§ À FAIRE: Reproduisez intégralement, s'il vous plaît, le texte sur Leipzig dans les années 2000.

Quant aux années 2000, ce sont celles du boom, du développement fulgurant de l'économie leipzigoise. Le nouvel espace de salons retrouve toutes ses fonctions et la ville se rattache rapidement à son prestige de ville de foire ; quant à la réindustrialisation, elle a lieu avec l'implantation dans la ville d'entreprises prospères et porteuses d'une économie contemporaine : BMW, Porsche, DHL. La ville, sous l'égide des sociaux-démocrates Wolfgang Tiefensee et Burkhard Jung, se pare d'un nouveau Stade central, et surtout d'une université pétrie de symbole, puisqu'elle éradique l'architecture communiste, réhabilite l'identité protestante en rebâtissant une chapelle, et instaure une esthétique contemporaine en plein coeur de la ville. Pour avoir... moins de places en amphithéâtre qu'auparavant ! La polémique n'est pas finie. Enfin, les derniers " grands travaux " de Leipzig la bâtisseuse éternelle, sont ceux du " City-Tunnel ", un projet ferroviaire qui s'apparente à une ligne de métro, en permettant aux trains de desservir plusieurs stations dans la ville, devenant alors des S-Bahn, sur le modèle de Berlin, inauguré le 15 décembre 2013.

§ EXTRAIT DES DONNÉES:
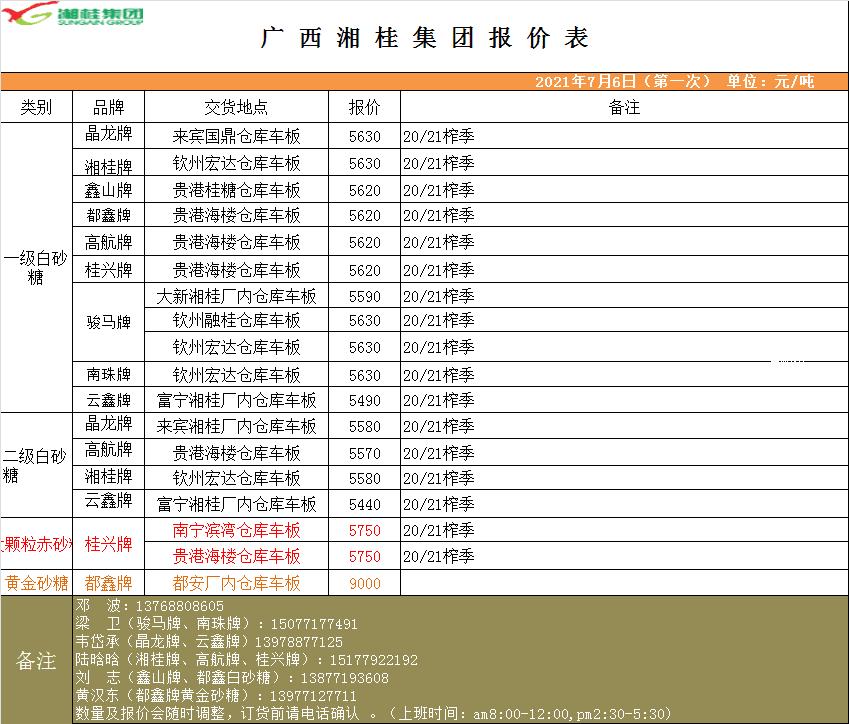Click the orange date header bar
This screenshot has width=849, height=724.
coord(424,82)
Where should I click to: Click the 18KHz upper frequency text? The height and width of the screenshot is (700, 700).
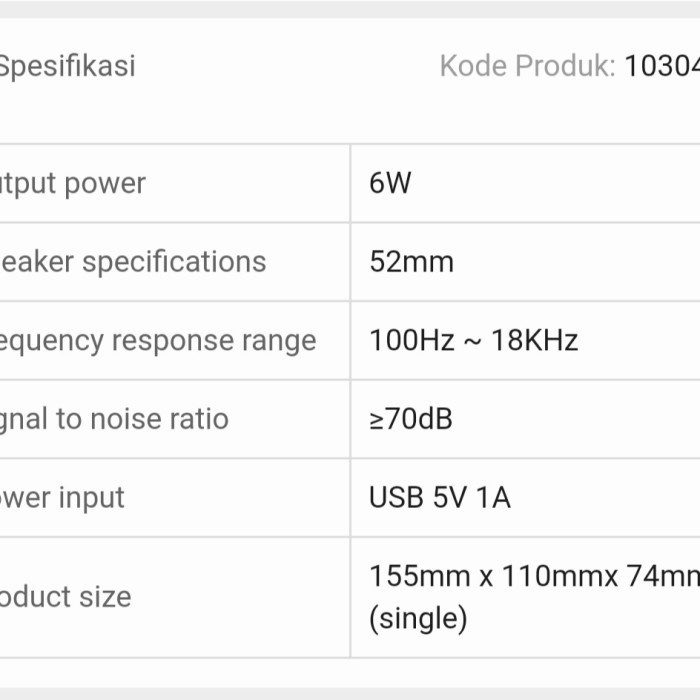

§ RÉSULTAT CORRECT:
Quant aux années 2000, ce sont celles du boom, du développement fulgurant de l'économie leipzigoise. Le nouvel espace de salons retrouve toutes ses fonctions et la ville se rattache rapidement à son prestige de ville de foire ; quant à la réindustrialisation, elle a lieu avec l'implantation dans la ville d'entreprises prospères et porteuses d'une économie contemporaine : BMW, Porsche, DHL. La ville, sous l'égide des sociaux-démocrates Wolfgang Tiefensee et Burkhard Jung, se pare d'un nouveau Stade central, et surtout d'une université pétrie de symbole, puisqu'elle éradique l'architecture communiste, réhabilite l'identité protestante en rebâtissant une chapelle, et instaure une esthétique contemporaine en plein coeur de la ville. Pour avoir... moins de places en amphithéâtre qu'auparavant ! La polémique n'est pas finie. Enfin, les derniers " grands travaux " de Leipzig la bâtisseuse éternelle, sont ceux du " City-Tunnel ", un projet ferroviaire qui s'apparente à une ligne de métro, en permettant aux trains de desservir plusieurs stations dans la ville, devenant alors des S-Bahn, sur le modèle de Berlin, inauguré le 15 décembre 2013.